• [Information provided]:
----------

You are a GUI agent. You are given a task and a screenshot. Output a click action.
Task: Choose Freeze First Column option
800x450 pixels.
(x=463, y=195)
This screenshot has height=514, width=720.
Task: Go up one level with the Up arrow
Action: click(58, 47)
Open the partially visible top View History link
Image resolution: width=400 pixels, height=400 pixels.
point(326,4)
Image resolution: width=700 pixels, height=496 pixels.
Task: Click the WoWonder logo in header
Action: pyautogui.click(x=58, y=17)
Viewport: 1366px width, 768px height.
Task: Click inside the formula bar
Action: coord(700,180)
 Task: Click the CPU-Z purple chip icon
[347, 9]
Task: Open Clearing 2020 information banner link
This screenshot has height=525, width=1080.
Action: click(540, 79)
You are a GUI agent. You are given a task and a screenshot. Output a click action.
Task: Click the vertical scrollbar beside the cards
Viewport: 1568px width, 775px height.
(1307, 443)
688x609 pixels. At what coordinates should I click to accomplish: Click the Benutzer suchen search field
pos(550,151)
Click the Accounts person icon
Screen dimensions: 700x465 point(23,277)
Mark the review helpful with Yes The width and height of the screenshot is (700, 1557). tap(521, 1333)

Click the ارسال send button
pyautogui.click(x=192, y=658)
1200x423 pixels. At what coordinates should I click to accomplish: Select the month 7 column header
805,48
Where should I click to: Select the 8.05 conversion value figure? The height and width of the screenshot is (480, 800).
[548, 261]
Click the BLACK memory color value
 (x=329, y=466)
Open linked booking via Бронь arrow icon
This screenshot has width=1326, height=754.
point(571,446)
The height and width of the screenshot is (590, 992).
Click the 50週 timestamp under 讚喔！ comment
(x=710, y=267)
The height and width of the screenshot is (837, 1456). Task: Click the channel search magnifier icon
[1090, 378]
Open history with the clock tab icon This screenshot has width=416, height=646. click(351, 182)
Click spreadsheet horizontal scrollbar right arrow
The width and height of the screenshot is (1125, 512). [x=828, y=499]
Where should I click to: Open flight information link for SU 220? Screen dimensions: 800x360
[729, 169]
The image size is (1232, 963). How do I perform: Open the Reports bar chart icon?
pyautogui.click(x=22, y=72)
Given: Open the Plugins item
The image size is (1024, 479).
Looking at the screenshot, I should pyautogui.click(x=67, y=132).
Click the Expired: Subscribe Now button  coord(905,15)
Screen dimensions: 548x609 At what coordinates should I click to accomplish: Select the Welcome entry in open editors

----------

• [Exercise instructions]: Reproduce the listing above verbatim, keeping every line in its original order.

• [Result]:
You are a GUI agent. You are given a task and a screenshot. Output a click action.
Task: Choose Freeze First Column option
800x450 pixels.
(x=463, y=195)
This screenshot has height=514, width=720.
Task: Go up one level with the Up arrow
Action: click(58, 47)
Open the partially visible top View History link
Image resolution: width=400 pixels, height=400 pixels.
point(326,4)
Image resolution: width=700 pixels, height=496 pixels.
Task: Click the WoWonder logo in header
Action: pyautogui.click(x=58, y=17)
Viewport: 1366px width, 768px height.
Task: Click inside the formula bar
Action: coord(700,180)
 Task: Click the CPU-Z purple chip icon
[347, 9]
Task: Open Clearing 2020 information banner link
This screenshot has height=525, width=1080.
Action: click(540, 79)
You are a GUI agent. You are given a task and a screenshot. Output a click action.
Task: Click the vertical scrollbar beside the cards
Viewport: 1568px width, 775px height.
(1307, 443)
688x609 pixels. At what coordinates should I click to accomplish: Click the Benutzer suchen search field
pos(550,151)
Click the Accounts person icon
Screen dimensions: 700x465 point(23,277)
Mark the review helpful with Yes The width and height of the screenshot is (700, 1557). tap(521, 1333)

Click the ارسال send button
pyautogui.click(x=192, y=658)
1200x423 pixels. At what coordinates should I click to accomplish: Select the month 7 column header
805,48
Where should I click to: Select the 8.05 conversion value figure? The height and width of the screenshot is (480, 800).
[548, 261]
Click the BLACK memory color value
 (x=329, y=466)
Open linked booking via Бронь arrow icon
This screenshot has width=1326, height=754.
point(571,446)
The height and width of the screenshot is (590, 992).
Click the 50週 timestamp under 讚喔！ comment
(x=710, y=267)
The height and width of the screenshot is (837, 1456). Task: Click the channel search magnifier icon
[1090, 378]
Open history with the clock tab icon This screenshot has width=416, height=646. click(351, 182)
Click spreadsheet horizontal scrollbar right arrow
The width and height of the screenshot is (1125, 512). [x=828, y=499]
Where should I click to: Open flight information link for SU 220? Screen dimensions: 800x360
[729, 169]
The image size is (1232, 963). How do I perform: Open the Reports bar chart icon?
pyautogui.click(x=22, y=72)
Given: Open the Plugins item
The image size is (1024, 479).
Looking at the screenshot, I should pyautogui.click(x=67, y=132).
Click the Expired: Subscribe Now button  coord(905,15)
Screen dimensions: 548x609 At what coordinates should I click to accomplish: Select the Welcome entry in open editors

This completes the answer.